Sem “sinal” do governo, manifestações seguem e fronteira chega ao quarto dia fechada

Leonardo Cabral em 11 de Novembro de 2021

Diário Corumbaense

Fronteira está fechada para tráfego de veículos desde segunda-feira

Sem nenhum diálogo ainda por parte do governo, os bolivianos entraram nesta quinta-feira, 11 de novembro, no quarto dia de manifestações no País. Eles querem que Luis Arce, presidente do país vizinho, revogue pacote de leis, que consideram ilegal.

Com isso, a fronteira entre as cidades de Puerto Quijarro e Puerto Suárez com Corumbá, continua fechada.  Apenas é permitido que as pessoas cruzem a ponte a pé. Entulhos, galhos de árvores e caminhões permanecem cruzados nas ruas, para impedir o tráfego de carros.

Só nesta região na fronteira com Corumbá, são registrados três pontos de bloqueios, um na ponte que delimita o território entre Bolívia e Brasil, um em Puerto Suárez e logo mais à frente, na estrada Bioceânica, que interliga as duas nações via terrestre.

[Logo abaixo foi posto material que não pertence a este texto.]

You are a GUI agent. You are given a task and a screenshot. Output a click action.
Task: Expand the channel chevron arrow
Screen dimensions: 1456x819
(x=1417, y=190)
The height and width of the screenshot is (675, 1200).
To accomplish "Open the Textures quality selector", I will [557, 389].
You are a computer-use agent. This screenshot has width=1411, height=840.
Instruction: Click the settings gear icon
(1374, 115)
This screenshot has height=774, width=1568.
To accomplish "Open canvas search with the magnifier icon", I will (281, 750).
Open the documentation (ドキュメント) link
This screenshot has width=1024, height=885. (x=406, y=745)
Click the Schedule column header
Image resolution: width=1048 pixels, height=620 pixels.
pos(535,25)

Ao Diário Corumbaense, o coronel Franklin Villazon, comandante da Polícia Boliviana, em Puerto Quijarro, explicou que a Polícia está fazendo o monitoramento para evitar qualquer tipo de confronto. Um contingente de 30 policiais foi deslocado da cidade de Santa Cruz de la Sierra, para dar apoio à segurança da fronteira.

Já Antonio Chávez Mercado, presidente do Comité Cívico Arroyo Concepción, disse que a mobilização continua até que o governo atenda à reivindicação. “Não tivemos nenhum sinal por parte do governo. Queremos a revogação da lei, enquanto isso, seguimos unidos com o ‘paro’ em toda a Bolívia e a fronteira permanecerá fechada por tempo indeterminado”, pontuou.

Na Bolívia

As mobilizações de repúdio à Lei 1.386 e demais regulamentações promovidas pelo Governo, que são consideradas violações dos direitos dos cidadãos, seguem em todo o país. Para hoje, foram anunciadas marchas não só em Santa Cruz, mas também em Potosí, Cochabamba e outras regiões do país.

Reprodução/El Deber

Em Santa Cruz e outras cidades, haverá marcha para pedir pela revogação de leis

Em Santa Cruz, o transporte pesado (Câmara de Transporte Oeste, Fedetrapesc, Asociatri, Astic, Sindicato de Transporte Pesado, Federação Departamental dos Transportadores de Ônibus e Coordenador de Transporte Pesado de Santa Cruz), realizará uma marcha a partir das 16h. 

Em Potosí, conforme o jornal El Deber, haverá uma marcha de repúdio à Lei 1386 que permite ao governo investigar o patrimônio de qualquer cidadão sem ordem judicial. Às 14h, os mineiros se concentrarão em Ckasa, o Calvário. Em Cochabamba, após reunião realizada nesta quarta-feira (10), os pontos de bloqueio existentes na cidade serão fortalecidos hoje.

Nesta quinta-feira também haverá mobilizações a favor do governo.